5-day sugar-free diet – Ready for the challenge?

5-day sugar-free diet – Ready for the challenge?

Let’s put our cards on the table: is it possible to live without sugar? It’s up to you to find out with our challenge by following a sugar-free diet for 5 days!

Sugar-free: definition

Eating without sugar, we’d like to get there!

But what does “sugar-free” mean? For some, it means avoiding industrial refined sugar, for others “sugar-free” is taken literally, i.e. avoiding all forms of sugar. When everyone has their own definition, it is not easy to define the concept of “sugar-free”.

All the more so because even though sugar has many names, that’s not why it’s different. To help you find your way around the supermarket, here’s a list of the most common names for sugar:

  • Brown sugar or brown sugar
  • Fructose
  • Table sugar/sucrose
  • Invert sugar
  • Isomaltulose
  • Corn syrup, also known as isoglucose
  • Malt sugar, or maltose
  • Molasses
  • Lactose
  • Sorbitol, or glucitol
  • Glucose, or dextrose
  • Cane sugar
  • White sugar

If you want to eat less sugar, then this list should help you choose your unsweetened foods wisely.

Living Sugar Free

Despite a healthy diet, it is very easy to end the day with a daily sugar intake higher than we need, without even realizing it. We often forget that sugar is really hiding everywhere. So the problem is that we eat sweet foods without knowing it. It’s time to clear things up! By spending 5 days saying no to sugar, you’ll learn to recognize sweet foods – even hidden ones – and this will make you more aware of your sugar intake.

Let’s go for 5 sugar-free days with us

How many grams of sugar per day

The World Health Organization (WHO) recommends a daily intake of free sugars limited to 10% of total energy intake. If your daily intake is around 2000 kcal, then your free sugar intake should be around 200 kcal. Free sugars are monosaccharides, such as glucose and fructose, and disaccharides, such as sucrose and industrial sugar. When these different sugars are added to a food by a manufacturer, a cook or a consumer, then they will be free sugars. Honey, syrup, fruit juices and concentrates may also contain free sugars. Of course, fresh fruits and vegetables as well as milk are not included since they contain natural sugars that do not have an adverse effect on health according to the WHO.

Sugar-free diet

Sugar is naturally present in many foods: in fruit in the form of fructose, or in milk in the form of lactose. That’s why it is almost impossible to eat completely without sugar. With our 5-day sugar-free challenge, we want to prevent you from eating too much sugar, too fast. Sometimes you get really surprised where sugar hides, especially in foods where you wouldn’t expect it at all.

Top 5 trap foods

The bread

Whether it comes out of the bakery or an industrial package, a glance at the ingredient list of the bread will suffice to see that it often contains added free sugars. Malt extract, malt syrup or caramel syrup are sometimes used to make wholemeal breads look healthier.
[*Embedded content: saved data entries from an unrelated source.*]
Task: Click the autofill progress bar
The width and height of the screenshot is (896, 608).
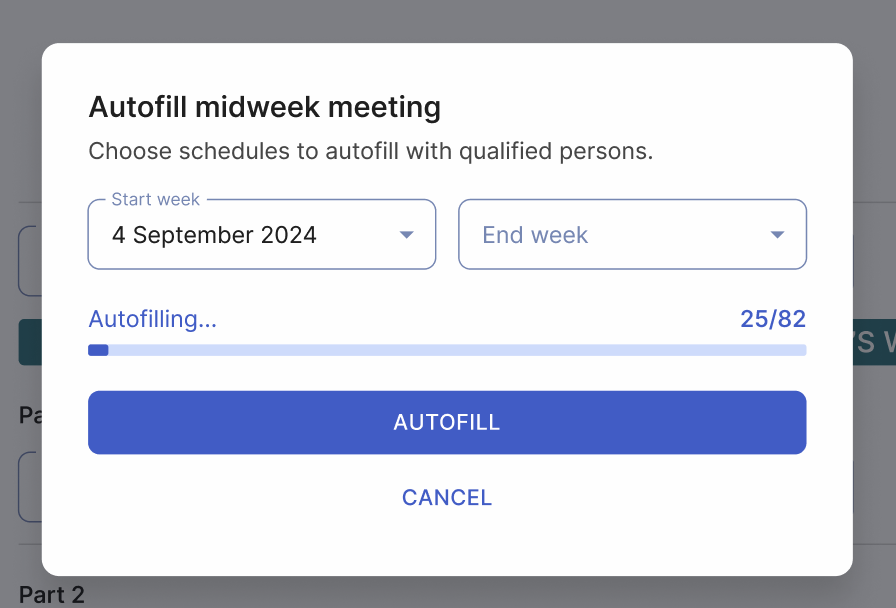Action: 447,350
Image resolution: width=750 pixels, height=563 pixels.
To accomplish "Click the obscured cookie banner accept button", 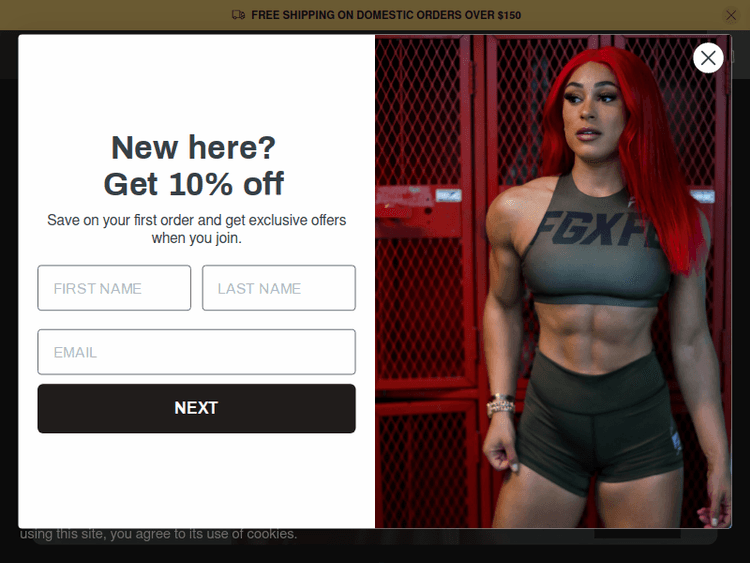I will coord(637,533).
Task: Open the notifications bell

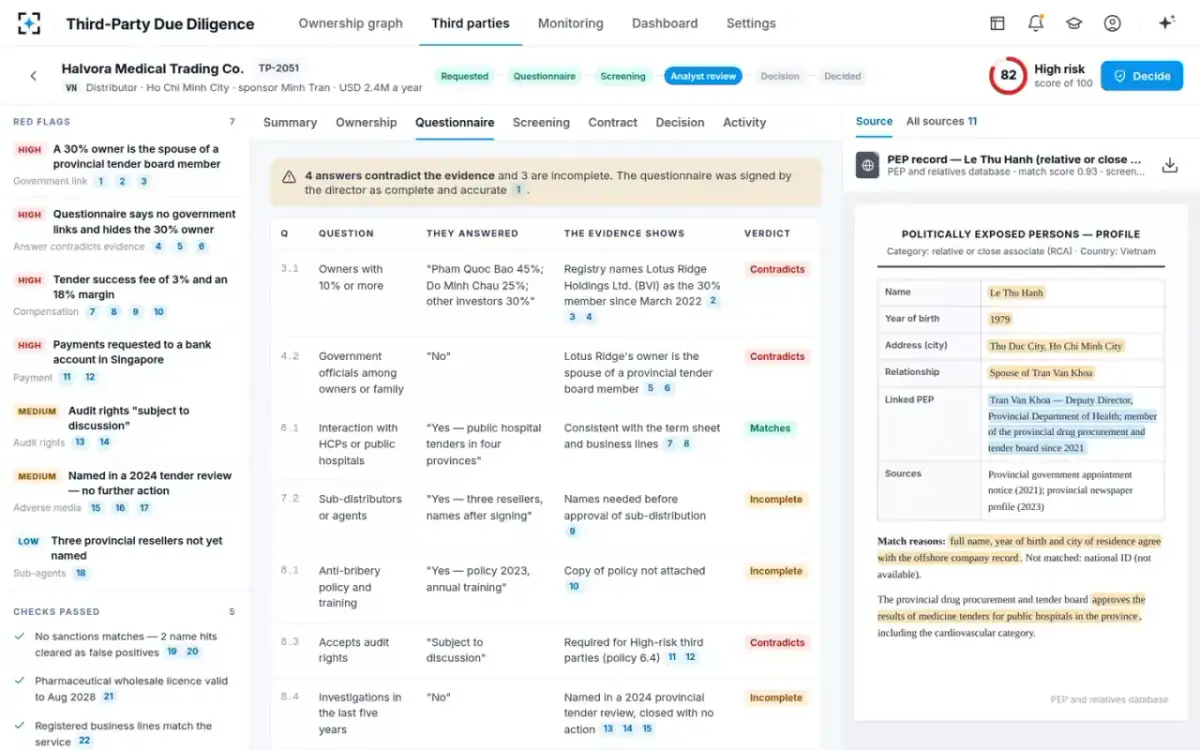Action: [x=1035, y=23]
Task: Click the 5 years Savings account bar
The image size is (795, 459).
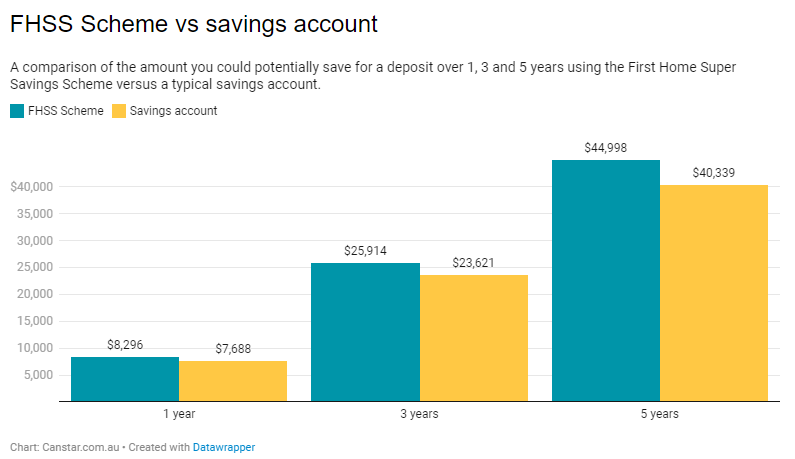Action: 713,293
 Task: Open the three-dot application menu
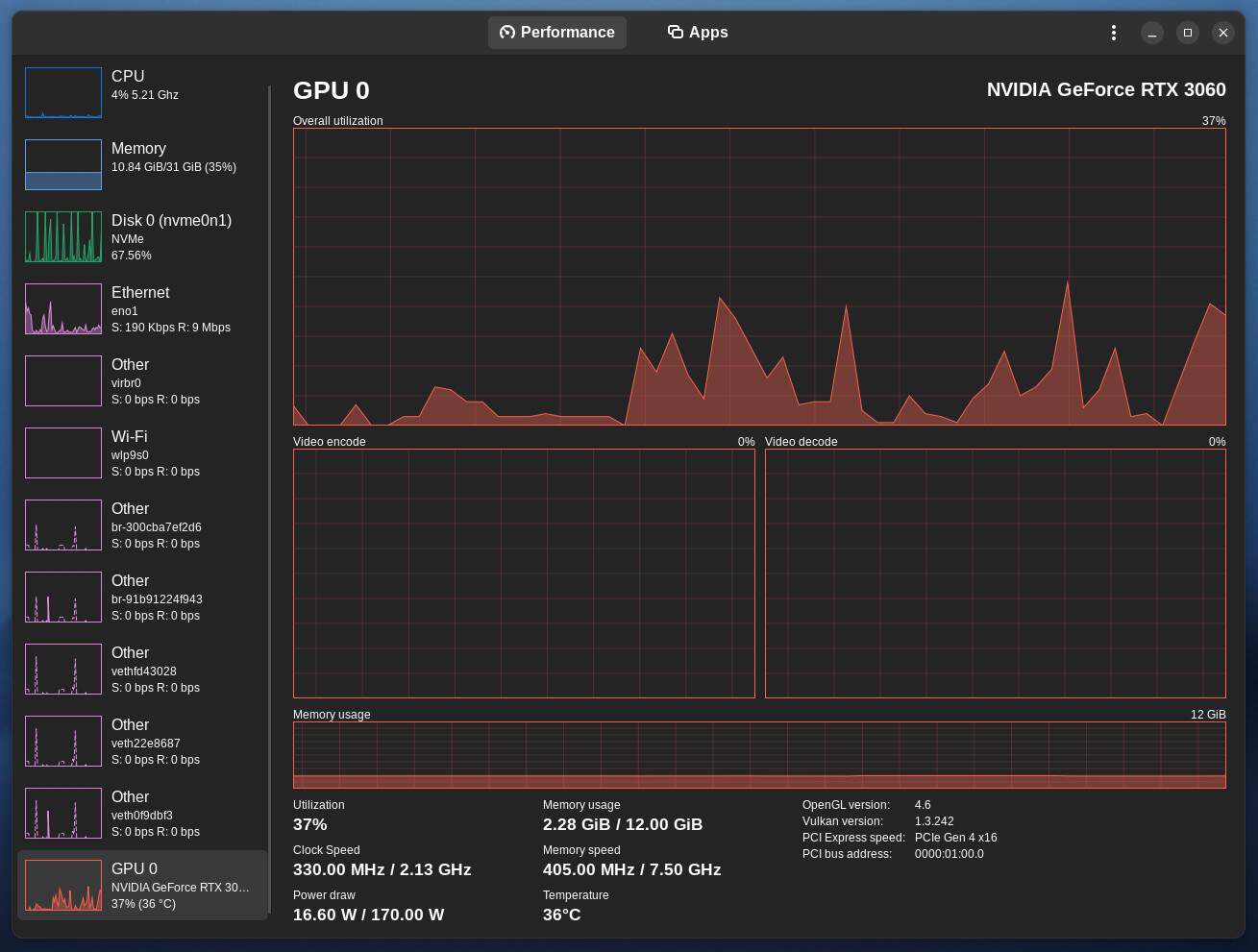coord(1113,32)
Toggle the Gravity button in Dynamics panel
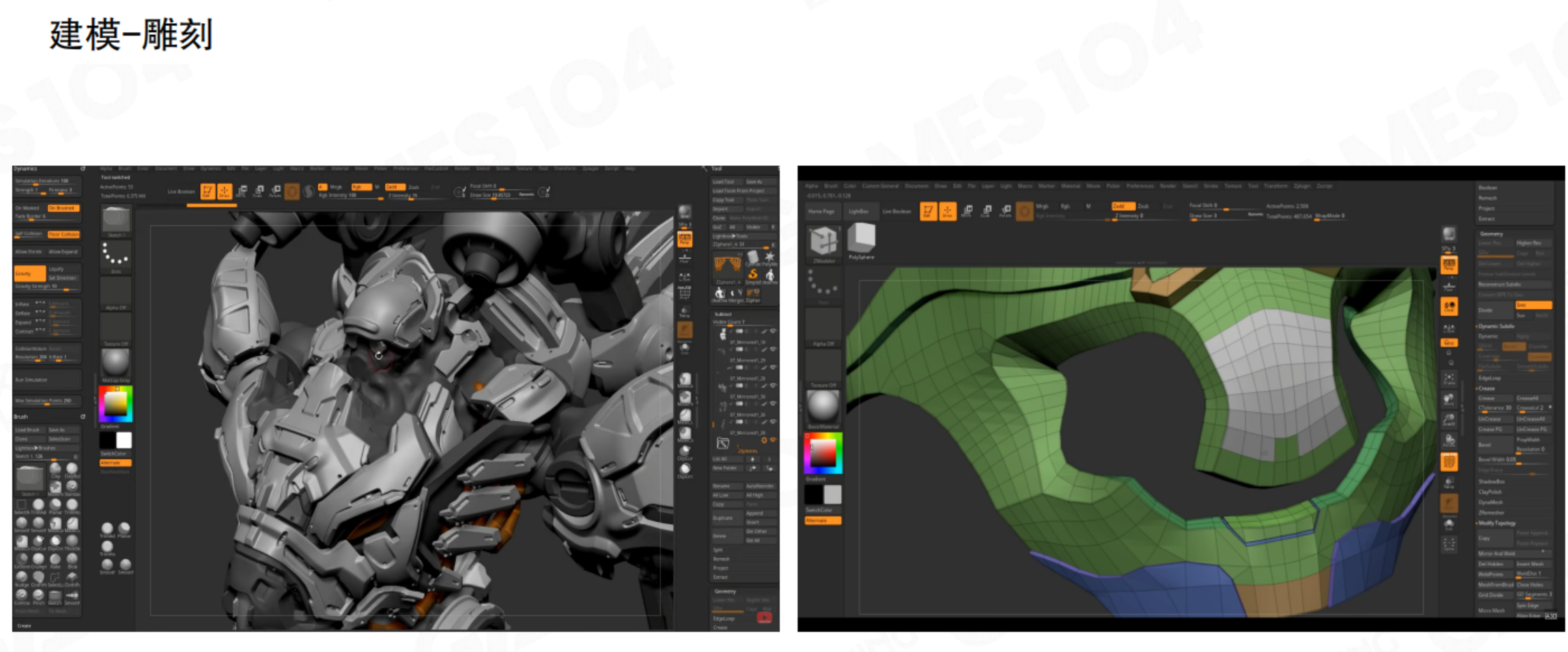Viewport: 1568px width, 652px height. click(29, 274)
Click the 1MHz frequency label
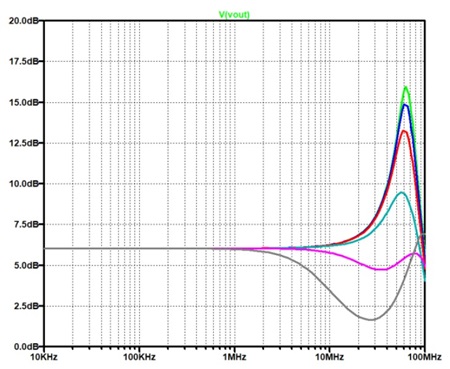The width and height of the screenshot is (450, 369). pyautogui.click(x=235, y=357)
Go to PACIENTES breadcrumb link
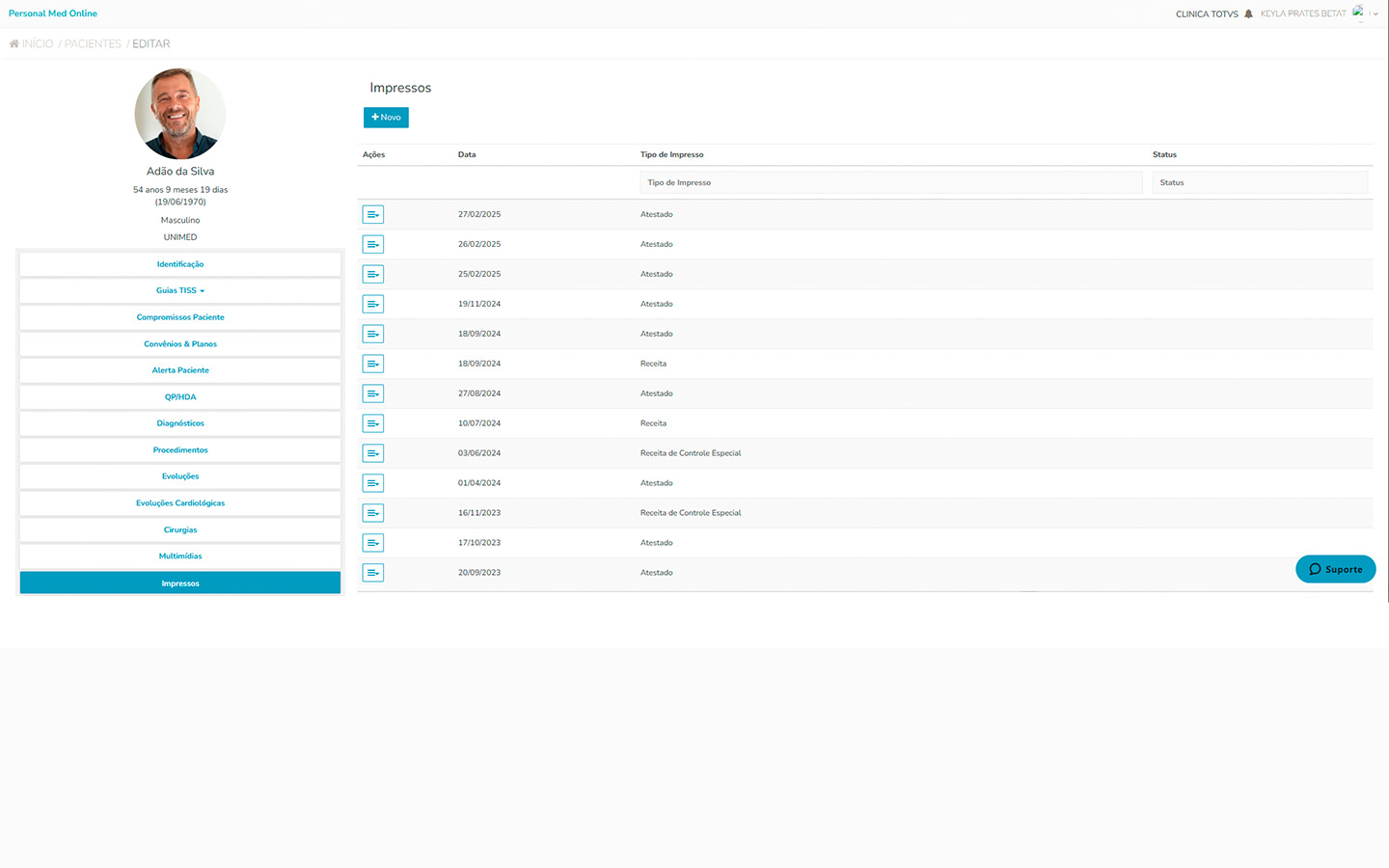The height and width of the screenshot is (868, 1389). tap(93, 44)
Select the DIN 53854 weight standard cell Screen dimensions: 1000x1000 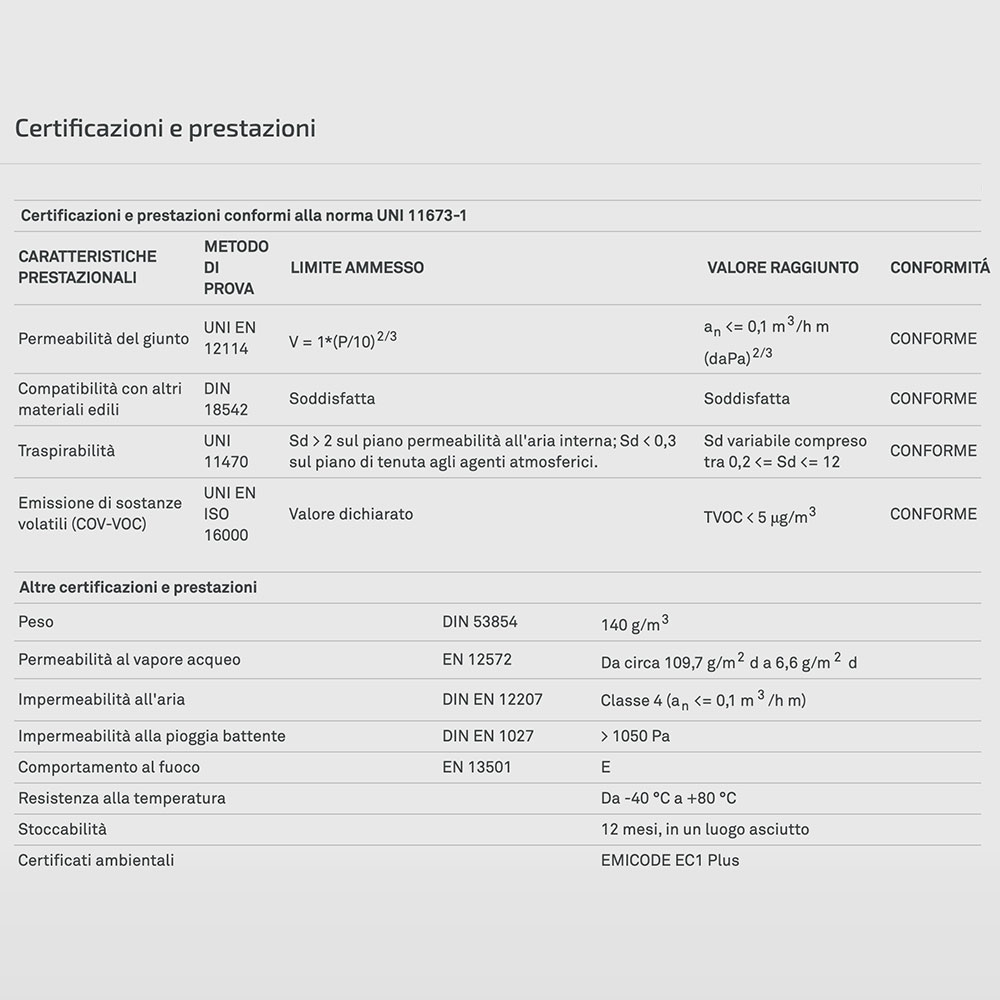(480, 622)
This is because the bread will have a darker, more pronounced colour to make it look healthier than a traditional white bread made with wheat flour.


Industrial mueslis are small sugar traps. Behind mentions such as “wholemeal muesli” or “crispy muesli” there is a large amount of sugar. If you look at the ingredients, you can see that in addition to wholemeal oat flakes, there are often free sugars in the form of fructose.

Fruit yoghurts

The initiative to take a fruit yoghurt instead of a chocolate mousse is respectable, but unfortunately it is not a low sugar alternative. Once again, if you look at the ingredients, you can see that sugar is often added to what would appear to be a healthy fruit yogurt. Yes, added fructose counts as added sugar.

Peanut butter

A healthy product because this little peanut contains a lot of protein and fibre. Yes, it does. Except that many commercially available peanut butters contain added sugars, even if they are organic.

Tea drinks

Rather than drinking very sweet sodas, we often tend to fall back on tea-based drinks such as green tea since it is generally good for our health. This is true. But some industrial tea-based drinks are confusing: they often have added sugar, most often honey.

Challenge taken up – 5 days of sugar-free dieting

A healthy and balanced diet with sufficient protein and good fats should be the basis of any form of nutrition. To achieve this, it is almost impossible to eat completely without sugar. Yes, even fruit and vegetables contain sugar in natural form. Because of the high consumption of sugary foods, we often exceed our daily requirement. This has become almost a habit for most of us. Avoiding free sugars responsibly for a little while can make us more aware of our sugar intake. Thanks to our Sugar Free 5 Day Challenge, you’ll have all the information and menus to get started.

Sugar-free diet for 5 days: our conclusion

  • A completely sugar-free diet is almost impossible due to the fact that fruits and vegetables contain sugar in natural form.
  • The WHO recommends a free sugar intake of 10% of the daily energy balance.
  • Sugar has different names. We sometimes eat products containing sugar without being aware of it.
  • Consciously reducing your sugar intake makes you more aware of sweet foods.